May 20, 2017
Malignant Pleural Mesothelioma: Evaluation with CTMalignant pleural mesothelioma (MPM) is an uncommon neoplasm that arises from the pleura or, rarely, the pericardium or peritoneum. There are approximately 2,000–3,000 new cases diagnosed in the United States every year, the majority of which are associated with prior asbestos exposure (1). Patients frequently present with dyspnea, chest pain, cough, and weight loss. The tumor can invade both visceral and parietal pleura and frequently extends to adjacent structures. The prognosis is poor, with a median survival time of 12 months after diagnosis (2). Several factors have been shown to correlate with reduced survival time: intrathoracic lymph node metastases, distant metastatic disease, and extensive pleural involvement (3).
Various modalities have been used in the treatment of MPM. Radiation therapy alone is gener-ally used for palliation (4). Patients who undergo chemotherapy with a platinum- or doxorubicin-containing regimen have shown limited response without significant change in survival time (5). Aggressive surgical resection (extrapleural pneumonectomy or radical pleurectomy-decortication) used alone has also yielded disappointing results, with a median survival time of less than 1 year (6,7). However, multimodality therapy consisting of surgery followed by chemotherapy and radiation therapy has been shown to prolong survival. Sugarbaker et al (8) studied 183 patients who had undergone extrapleural pneumonectomy followed by adjuvant chemotherapy and radiation therapy and found a median survival time of 19 months at the most recent follow-up. More recently, Lee et al (9) showed a median survival time of 18.1 months for patients who had undergone radical pleurectomy-decortication with aggressive radiation therapy with or without chemotherapy. Proper patient selection is crucial in identifying those most likely to benefit from an aggressive multimodality regimen. Imaging studies, including computed tomography (CT), magnetic resonance (MR) imaging, and positron emission tomography (PET), play an essential role in the staging of disease in patients who are potential surgical candidates.
In this article, we discuss and illustrate the staging and diagnostic evaluation of MPM with CT, MR imaging, and PET.
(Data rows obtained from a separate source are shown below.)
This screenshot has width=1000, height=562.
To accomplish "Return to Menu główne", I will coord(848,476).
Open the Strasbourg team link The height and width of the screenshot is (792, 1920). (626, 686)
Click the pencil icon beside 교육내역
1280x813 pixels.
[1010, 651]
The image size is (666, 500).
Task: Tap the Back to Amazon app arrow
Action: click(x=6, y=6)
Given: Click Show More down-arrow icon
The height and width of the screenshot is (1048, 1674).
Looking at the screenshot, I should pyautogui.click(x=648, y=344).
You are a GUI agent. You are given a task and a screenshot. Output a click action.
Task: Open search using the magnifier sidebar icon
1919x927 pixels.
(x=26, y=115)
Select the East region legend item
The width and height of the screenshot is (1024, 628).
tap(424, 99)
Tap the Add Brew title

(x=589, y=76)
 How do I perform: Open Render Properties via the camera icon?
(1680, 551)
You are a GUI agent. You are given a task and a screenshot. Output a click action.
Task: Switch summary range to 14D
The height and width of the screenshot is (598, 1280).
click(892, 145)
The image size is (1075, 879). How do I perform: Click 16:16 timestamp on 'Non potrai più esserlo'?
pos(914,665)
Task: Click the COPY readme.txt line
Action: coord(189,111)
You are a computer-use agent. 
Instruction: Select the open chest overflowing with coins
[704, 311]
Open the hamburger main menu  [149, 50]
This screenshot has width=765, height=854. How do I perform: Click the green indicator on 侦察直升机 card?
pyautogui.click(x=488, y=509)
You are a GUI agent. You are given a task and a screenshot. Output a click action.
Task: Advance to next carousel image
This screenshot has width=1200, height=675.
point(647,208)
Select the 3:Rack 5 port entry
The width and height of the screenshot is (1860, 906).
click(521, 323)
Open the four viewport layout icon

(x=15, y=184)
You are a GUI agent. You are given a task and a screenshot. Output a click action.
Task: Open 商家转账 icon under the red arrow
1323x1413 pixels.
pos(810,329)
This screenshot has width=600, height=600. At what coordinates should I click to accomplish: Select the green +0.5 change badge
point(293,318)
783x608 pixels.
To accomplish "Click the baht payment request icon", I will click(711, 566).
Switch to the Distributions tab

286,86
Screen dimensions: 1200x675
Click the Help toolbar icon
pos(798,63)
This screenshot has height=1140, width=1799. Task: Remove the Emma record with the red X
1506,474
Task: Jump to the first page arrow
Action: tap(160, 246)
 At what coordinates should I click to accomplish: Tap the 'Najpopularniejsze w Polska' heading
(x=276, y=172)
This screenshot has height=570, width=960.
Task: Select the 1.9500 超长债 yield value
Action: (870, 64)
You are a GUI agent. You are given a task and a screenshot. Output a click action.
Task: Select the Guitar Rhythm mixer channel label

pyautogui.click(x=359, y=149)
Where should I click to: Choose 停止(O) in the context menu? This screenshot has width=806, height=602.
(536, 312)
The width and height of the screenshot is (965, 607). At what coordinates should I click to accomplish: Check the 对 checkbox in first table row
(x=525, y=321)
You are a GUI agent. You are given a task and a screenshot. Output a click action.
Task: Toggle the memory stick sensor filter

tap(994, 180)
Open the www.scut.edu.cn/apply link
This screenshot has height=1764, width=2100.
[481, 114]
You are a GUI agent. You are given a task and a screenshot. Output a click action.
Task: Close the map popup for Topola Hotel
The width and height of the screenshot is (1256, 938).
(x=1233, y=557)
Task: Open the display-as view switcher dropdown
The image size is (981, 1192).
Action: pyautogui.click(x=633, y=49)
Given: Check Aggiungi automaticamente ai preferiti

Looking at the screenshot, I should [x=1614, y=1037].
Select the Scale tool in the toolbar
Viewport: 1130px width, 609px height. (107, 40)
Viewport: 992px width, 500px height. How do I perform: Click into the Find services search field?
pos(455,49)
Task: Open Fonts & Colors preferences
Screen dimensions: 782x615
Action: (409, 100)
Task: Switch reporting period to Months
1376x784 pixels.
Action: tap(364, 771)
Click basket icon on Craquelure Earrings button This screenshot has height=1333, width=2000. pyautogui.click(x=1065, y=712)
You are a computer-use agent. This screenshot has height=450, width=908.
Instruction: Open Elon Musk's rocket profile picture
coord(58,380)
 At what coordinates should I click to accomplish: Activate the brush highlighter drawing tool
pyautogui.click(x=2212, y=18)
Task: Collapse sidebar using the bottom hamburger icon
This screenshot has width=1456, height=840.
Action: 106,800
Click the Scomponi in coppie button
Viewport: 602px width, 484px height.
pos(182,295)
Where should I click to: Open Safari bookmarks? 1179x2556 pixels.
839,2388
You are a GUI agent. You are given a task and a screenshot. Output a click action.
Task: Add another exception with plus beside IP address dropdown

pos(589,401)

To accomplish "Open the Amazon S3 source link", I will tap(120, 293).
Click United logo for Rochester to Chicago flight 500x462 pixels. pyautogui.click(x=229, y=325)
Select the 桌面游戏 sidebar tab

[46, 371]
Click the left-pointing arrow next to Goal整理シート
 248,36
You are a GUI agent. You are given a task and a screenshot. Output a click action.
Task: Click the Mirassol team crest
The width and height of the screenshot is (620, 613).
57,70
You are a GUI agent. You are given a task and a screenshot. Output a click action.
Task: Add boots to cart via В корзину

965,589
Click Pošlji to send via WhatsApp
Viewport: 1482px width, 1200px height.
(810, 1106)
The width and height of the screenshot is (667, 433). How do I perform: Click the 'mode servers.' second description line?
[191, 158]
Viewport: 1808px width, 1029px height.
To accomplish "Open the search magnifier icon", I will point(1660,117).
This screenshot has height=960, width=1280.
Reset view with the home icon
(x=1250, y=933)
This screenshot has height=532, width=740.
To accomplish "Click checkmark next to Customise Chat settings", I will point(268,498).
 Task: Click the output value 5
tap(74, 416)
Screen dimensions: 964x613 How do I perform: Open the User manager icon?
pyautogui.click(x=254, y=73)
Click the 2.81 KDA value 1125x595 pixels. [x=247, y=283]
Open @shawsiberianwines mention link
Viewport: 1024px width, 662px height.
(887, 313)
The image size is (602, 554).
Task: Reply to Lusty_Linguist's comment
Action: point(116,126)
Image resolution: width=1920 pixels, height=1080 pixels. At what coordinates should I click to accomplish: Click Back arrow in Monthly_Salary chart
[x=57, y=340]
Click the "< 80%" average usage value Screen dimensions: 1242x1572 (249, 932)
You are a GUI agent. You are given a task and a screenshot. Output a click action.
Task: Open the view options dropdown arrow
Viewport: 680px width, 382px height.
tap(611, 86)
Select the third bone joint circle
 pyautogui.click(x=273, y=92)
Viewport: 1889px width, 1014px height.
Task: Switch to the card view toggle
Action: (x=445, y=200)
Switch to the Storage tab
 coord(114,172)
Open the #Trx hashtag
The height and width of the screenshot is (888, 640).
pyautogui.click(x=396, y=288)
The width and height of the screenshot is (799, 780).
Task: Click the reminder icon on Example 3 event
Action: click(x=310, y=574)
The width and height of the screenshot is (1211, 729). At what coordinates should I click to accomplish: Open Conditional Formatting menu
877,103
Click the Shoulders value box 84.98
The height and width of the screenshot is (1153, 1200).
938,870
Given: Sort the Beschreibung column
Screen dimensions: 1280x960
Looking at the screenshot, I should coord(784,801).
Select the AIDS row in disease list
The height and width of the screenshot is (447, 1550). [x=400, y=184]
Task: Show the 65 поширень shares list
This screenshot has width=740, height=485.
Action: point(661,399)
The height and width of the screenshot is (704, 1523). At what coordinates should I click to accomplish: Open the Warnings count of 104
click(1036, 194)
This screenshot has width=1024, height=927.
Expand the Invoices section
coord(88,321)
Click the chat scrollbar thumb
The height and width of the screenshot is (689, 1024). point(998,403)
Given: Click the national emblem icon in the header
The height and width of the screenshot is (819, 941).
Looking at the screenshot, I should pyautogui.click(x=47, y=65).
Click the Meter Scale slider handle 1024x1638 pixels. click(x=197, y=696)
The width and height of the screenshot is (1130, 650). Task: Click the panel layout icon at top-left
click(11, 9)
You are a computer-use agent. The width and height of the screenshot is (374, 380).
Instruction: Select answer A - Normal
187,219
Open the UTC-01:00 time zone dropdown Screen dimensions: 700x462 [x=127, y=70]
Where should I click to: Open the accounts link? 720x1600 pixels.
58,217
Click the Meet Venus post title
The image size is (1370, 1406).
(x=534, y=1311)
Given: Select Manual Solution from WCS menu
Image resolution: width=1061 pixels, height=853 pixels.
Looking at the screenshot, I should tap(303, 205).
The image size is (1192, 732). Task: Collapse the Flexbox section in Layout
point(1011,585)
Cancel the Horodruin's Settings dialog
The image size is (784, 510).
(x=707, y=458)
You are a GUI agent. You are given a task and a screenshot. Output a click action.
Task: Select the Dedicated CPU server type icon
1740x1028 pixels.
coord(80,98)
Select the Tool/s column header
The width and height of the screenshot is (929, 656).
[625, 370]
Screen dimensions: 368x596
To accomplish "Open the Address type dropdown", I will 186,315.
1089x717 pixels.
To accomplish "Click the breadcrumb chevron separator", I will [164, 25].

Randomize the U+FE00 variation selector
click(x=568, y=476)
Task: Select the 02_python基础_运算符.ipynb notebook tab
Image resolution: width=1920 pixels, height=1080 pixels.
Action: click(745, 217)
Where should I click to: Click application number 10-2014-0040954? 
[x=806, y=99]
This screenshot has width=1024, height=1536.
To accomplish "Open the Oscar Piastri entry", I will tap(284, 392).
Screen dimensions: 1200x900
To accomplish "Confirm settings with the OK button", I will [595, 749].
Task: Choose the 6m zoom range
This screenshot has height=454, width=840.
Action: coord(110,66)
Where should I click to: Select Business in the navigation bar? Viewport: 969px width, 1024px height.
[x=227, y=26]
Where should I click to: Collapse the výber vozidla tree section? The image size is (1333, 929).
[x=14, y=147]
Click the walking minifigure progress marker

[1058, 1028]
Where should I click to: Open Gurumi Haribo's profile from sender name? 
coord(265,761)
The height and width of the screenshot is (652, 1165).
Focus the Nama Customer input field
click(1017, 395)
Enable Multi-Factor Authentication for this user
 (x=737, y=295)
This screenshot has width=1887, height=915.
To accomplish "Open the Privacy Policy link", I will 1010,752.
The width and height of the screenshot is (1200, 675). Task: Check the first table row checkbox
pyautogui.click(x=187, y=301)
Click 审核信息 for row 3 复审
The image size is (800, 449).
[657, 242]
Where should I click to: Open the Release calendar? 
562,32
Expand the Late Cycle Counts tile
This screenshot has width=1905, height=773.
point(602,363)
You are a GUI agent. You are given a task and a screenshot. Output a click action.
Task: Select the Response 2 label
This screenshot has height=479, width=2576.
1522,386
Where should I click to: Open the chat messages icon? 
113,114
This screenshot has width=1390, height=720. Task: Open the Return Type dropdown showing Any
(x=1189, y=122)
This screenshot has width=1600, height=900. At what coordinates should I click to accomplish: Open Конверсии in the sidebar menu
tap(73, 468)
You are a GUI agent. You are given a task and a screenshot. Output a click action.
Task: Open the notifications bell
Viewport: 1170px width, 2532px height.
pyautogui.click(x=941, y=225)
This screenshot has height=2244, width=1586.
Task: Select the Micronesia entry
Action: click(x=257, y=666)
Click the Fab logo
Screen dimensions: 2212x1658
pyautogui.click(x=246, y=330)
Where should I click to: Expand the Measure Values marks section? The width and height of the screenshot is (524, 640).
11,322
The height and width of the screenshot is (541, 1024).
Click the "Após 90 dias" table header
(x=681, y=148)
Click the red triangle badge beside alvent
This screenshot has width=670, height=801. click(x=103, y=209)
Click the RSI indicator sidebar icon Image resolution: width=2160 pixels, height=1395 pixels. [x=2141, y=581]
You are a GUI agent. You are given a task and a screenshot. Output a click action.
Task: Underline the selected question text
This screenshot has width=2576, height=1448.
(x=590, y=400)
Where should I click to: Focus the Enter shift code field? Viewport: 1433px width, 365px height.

The new staging system from the International Mesothelioma Interest Group is a TNM (tumor-node-metastasis) system that was initially developed to categorize like cases into homogeneous prognostic groups to aid in evaluating new treatment options (Tables 1–3) (3,10). This staging system emphasizes criteria used to determine the extent of local tumor and lymph node involvement, both of which factors have been shown to be related to the overall survival rate in MPM (3,11). With locally advanced tumors, it is important to distinguish between T3 (potentially resectable) and T4 (technically unresectable) disease. This distinction guides the choice of treatment options and implies significant differences in survival. The presence of N3 nodal disease or distant metastasis also precludes surgery. Although surgical staging is often required in patients with potentially resectable lesions, CT, MR imaging, and PET can aid in choosing whether to treat MPM surgically, medically, or both.
CT is usually the primary imaging modality used for disease staging in patients who are being considered for resection. CT is readily available and provides a significant amount of anatomic information. The results can be used to preclude surgery in patients with obviously unresectable tumors (eg, diffuse extension of tumor into the chest wall, mediastinum, or peritoneum or distant metastasis). MR imaging or PET can then be used as the final preoperative radiologic examination to complement CT, particularly in questionable cases. MR imaging with use of different pulse sequences and gadolinium-based contrast material can improve the detection of tumor extension, especially to the chest wall and diaphragm. PET is useful for the detection of nodal involvement and occult metastasis. Correlation of all imaging findings is essential in directing exploration to areas of possible invasion and selecting those patients who may benefit from aggressive therapy.
CT is the primary imaging modality used for the evaluation of MPM. Key CT findings that suggest MPM include unilateral pleural effusion (Fig 1), nodular pleural thickening (Figs 2–4), and interlobar fissure thickening (Fig 5). Growth typically leads to tumoral encasement of the lung with a rindlike appearance (Fig 3). Calcified pleural plaques are found at CT in approximately 20% of patients with MPM and may become engulfed by the pri-mary tumor, causing the tumor to mimic calcified MPM (Fig 6) (12). There is also frequent contraction of the affected hemithorax with associated ipsilateral mediastinal shift, narrowed intercostal spaces.